Brian not to be drawn on his assessment of scenting conditions, but looking quite genial. Mixed pack and his favourite number, 19 1/2 couple -- he reckons it's the extra odd one that catches the fox! Trays of drinks floating about but no sign of money changing hands that I could see. Take it somebody settled up but 'the pace was too good to enquire'. Off on the dot and a nice easy jog to the Lowdown piggeries. Slight breeze and great white clouds scudding across blue sky. Really beautiful day, so nothing for the field to moan about. A text-book draw in the gorse above Stratton, hounds in almost constant view and a fox soon unkenneled. With high chicken wire in front of us, everybody was wondering whether we'd have to go left or right and a fair few were edging surreptitiously to the left in anticipation. They'd seen Brian take hounds through the gate to the left and assumed that was the only way through the wire. O ye of little faith! When we took off the field split into two halves, with hounds going like stink -- a proper cry. The ones who went with me to the right were miles better off. If the others had taken the trouble to keep their eyes open they'd have seen the new Hunt rails to the right. An easy pop and half a mile saved, while they were all struggling with the gate and ended up going in the wrong direction. They were probably following fat Percy, a know-all who knows bugger-all if ever there was one.

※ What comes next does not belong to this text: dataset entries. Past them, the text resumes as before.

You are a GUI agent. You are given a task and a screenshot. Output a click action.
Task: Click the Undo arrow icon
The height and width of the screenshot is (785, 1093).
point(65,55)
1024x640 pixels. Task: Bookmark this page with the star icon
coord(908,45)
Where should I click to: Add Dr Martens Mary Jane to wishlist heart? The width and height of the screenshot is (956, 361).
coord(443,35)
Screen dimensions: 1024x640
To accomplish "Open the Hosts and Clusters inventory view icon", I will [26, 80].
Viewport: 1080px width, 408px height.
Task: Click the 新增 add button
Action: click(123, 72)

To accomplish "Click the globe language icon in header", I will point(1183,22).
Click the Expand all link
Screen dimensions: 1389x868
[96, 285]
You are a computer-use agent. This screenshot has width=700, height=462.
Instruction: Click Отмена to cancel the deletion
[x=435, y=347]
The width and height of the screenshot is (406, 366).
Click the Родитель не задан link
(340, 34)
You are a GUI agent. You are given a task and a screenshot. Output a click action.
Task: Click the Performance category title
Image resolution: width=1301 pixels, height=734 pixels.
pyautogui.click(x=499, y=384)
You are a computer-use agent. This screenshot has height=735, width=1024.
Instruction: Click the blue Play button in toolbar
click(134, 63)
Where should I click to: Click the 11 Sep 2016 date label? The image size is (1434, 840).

Excerpt from A Long Way to Go An Anglo-Irsih Near-Tragedy by Marigold Armitage.
We jogged off in a clattering, chattering cavalcade across the fields to Speke. A slight wind from the north was beginning to blow the rain away and here and there patches of a cold and washy blue showed between the gray, amorphous cloud. It was getting colder."Be a hell of a scent this evening," said Mike cheerfully. "Any time ground's hotter'n air you'll see 'em run like stink."Poodle said darling Mike, so optimistic always, she had thought it quite the other way round, Freddy had always said . . .Any argument about what constitutes good scenting conditions is inconclusive and not infrequently heated, for somebody has always seen hounds running like stink in weather and over ground that somebody else has proclaimed to be utterly hopeless, might as well go home. Scent is as mysterious as God and causes almost as much controversy among its devotees.
It's pretty clear what the expression means: running fast or hard. But what's the derivation? Simply the fact that strong, unpleasant odors seem to spread rapidly? Expressions like this usually call up a visual image. Running like a scared cat. Or a scalded cat. Run like a rabbit.
It certainly feels more satisfying to say, "They ran like stink." It's sort of like saying, "That man is dumb as a box of rocks." Or, "The ground was slick as snot."